We are pleased to invite interested listeners to the presentation to be given by our Chief Operating Officer, Jonathan Leskewich. Following our financial and corporate update on the conference call today, a question and answer period will include the Vicinity LightningTM.

The conference call begins today at 11:00 AM EST. The call-in number is (877) 407-0782 or (201) 689-8567 (international), the webcast can be accessed at https://www.webcaster4.com/Webcast/Page/2233/38806 . A replay of the call will be available for 30 days at the webcast link or by calling (877) 481-4010 and entering PIN# 38806.

About Grande West Transportation Group

Grande West Transportation is a Canadian company that designs and engineers mid-size multi-purpose transit vehicles for public and commercial enterprises. Grande West utilizes world-class manufacturing partners to produce the Purpose-Built Vicinity heavy-duty bus available in clean diesel, gas, and CNG drive systems. The Vicinity LT EV with an electric propulsion drive system is available for 2021 deliveries.

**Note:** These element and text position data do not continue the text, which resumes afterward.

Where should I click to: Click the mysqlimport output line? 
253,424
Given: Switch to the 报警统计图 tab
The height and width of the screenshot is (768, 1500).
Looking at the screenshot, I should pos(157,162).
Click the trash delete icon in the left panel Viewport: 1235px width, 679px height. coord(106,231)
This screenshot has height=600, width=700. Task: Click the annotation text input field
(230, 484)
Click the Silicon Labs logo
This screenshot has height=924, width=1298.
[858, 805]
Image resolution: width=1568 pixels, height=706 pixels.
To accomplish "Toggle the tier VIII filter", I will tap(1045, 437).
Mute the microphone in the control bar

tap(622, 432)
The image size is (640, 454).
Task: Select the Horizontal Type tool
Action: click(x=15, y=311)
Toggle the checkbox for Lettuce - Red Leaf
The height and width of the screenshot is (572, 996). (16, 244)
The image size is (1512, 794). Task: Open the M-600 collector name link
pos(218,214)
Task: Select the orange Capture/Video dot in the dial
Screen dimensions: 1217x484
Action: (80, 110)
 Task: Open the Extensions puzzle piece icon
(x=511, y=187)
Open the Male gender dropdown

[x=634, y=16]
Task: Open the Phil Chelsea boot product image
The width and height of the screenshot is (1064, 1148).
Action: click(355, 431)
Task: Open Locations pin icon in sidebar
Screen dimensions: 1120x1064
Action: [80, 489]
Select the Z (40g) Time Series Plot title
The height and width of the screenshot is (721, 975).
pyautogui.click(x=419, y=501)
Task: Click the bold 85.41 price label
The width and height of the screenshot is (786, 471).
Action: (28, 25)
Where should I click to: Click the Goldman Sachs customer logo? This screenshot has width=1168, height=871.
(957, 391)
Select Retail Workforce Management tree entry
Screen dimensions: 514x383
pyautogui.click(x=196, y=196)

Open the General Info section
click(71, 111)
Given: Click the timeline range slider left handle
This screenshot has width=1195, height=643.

The Company has been successful in supplying Canadian municipal transportation agencies and private operators with new buses. Grande West is compliant to Buy America certification, and with a strong distribution chain in the U.S., is actively pursuing opportunities in public and private transit fleet operations that would benefit from Grande West's vehicles.
www.grandewest.com

For investor relations, please contact:

Paradox Public Relations Inc.
Karl Mansour
Managing Director
Ph: (514) 341-0408 or 1-866-460-0408
IR@grandewest.com

Company contact:

Grande West Transportation
John LaGourgue
VP Corporate Development
Ph: 604-288-8043
IR@grandewest.com

Neither the TSX-V nor its Regulation Service Provider (as that term is defined in the policies of the TSX-V) accepts responsibility for the adequacy or accuracy of this release.

Cautionary Note Regarding Forward-Looking Statements

This press release includes certain "forward-looking information" and "forward-looking statements" (collectively "forward-looking statements") within the meaning of applicable Canadian securities legislation. All statements, other than statements of historical fact, included herein, including without limitation, statements regarding the use of proceeds from the Private Placement, are forward-looking statements. Forward-looking statements are frequently, but not always, identified by words such as "expects," "anticipates," "believes," "intends," "estimates," "potential," "possible," and similar expressions, or statements that events, conditions, or results "will," "may," "could," or "should" occur or be achieved. Forward-looking statements involve various risks and uncertainties. There can be no assurance that such statements will prove to be accurate, and actual results and future events could differ materially from those anticipated in such statements.

Important factors that could cause actual results to differ materially from Grande West's expectations include uncertainties relating to the receipt of final approval from the TSX-V; and other risk and uncertainties disclosed in Grande West's reports and documents filed with applicable securities regulatory authorities from time to time. Grande West's forward-looking statements reflect the beliefs, opinions and projections on the date the statements are made. Grande West assumes no obligation to update the forward-looking statements or beliefs, opinions, projections, or other factors, should they change, except as required by law.